» EXERCISE AIM
Could you write out the listing word for word, from the line with "Open the calendar icon for Дата покупки" up to and including the line with "The width and", and leave the pictures out?

» DATASET CONTENT

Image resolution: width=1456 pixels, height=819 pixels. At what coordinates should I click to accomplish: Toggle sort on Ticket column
---
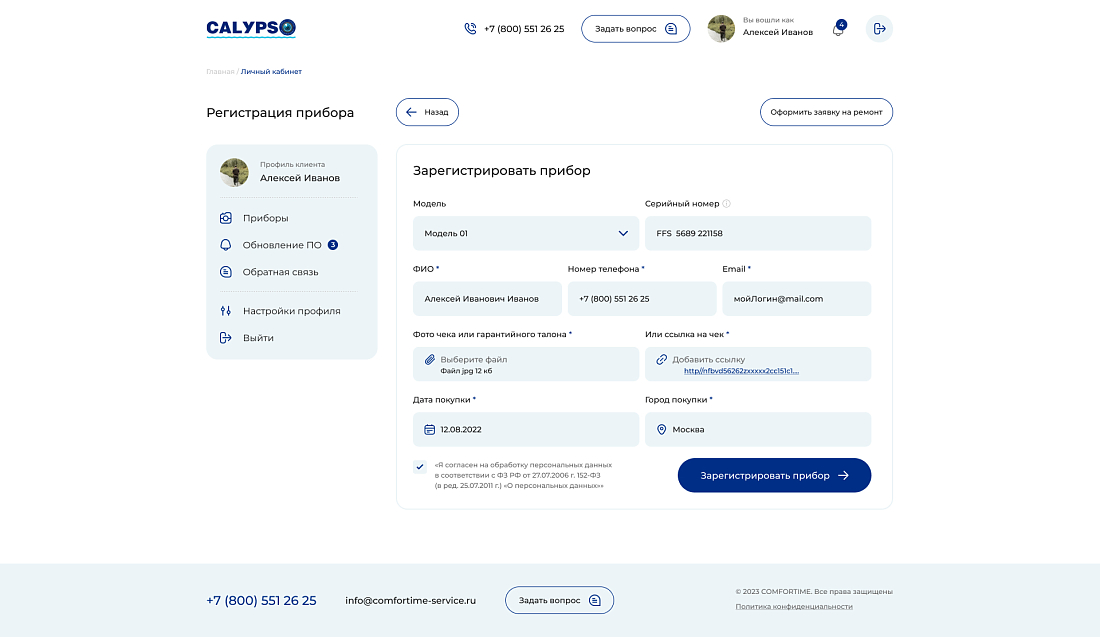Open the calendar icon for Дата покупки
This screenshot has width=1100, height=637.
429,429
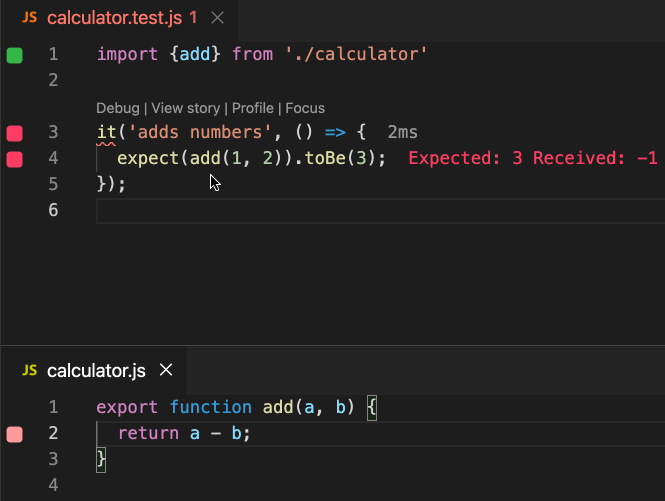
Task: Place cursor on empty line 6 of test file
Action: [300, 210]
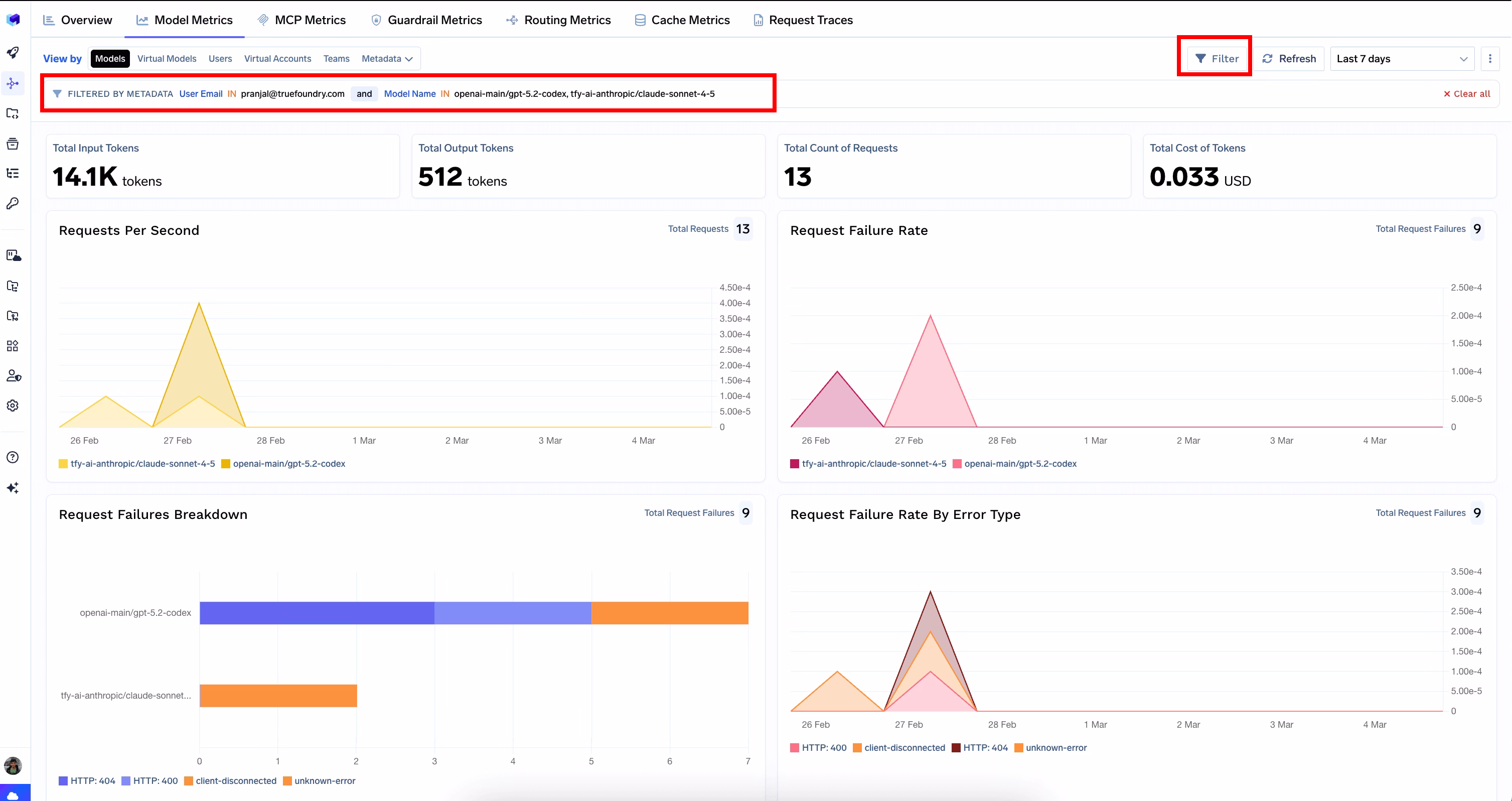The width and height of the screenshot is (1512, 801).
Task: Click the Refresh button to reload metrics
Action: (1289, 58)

» TASK RESPONSE
Open the calendar icon for Дата покупки
This screenshot has width=1100, height=637.
429,429
Task: Place cursor on empty line 6 of test file
Action: [300, 210]
The width and height of the screenshot is (1512, 801).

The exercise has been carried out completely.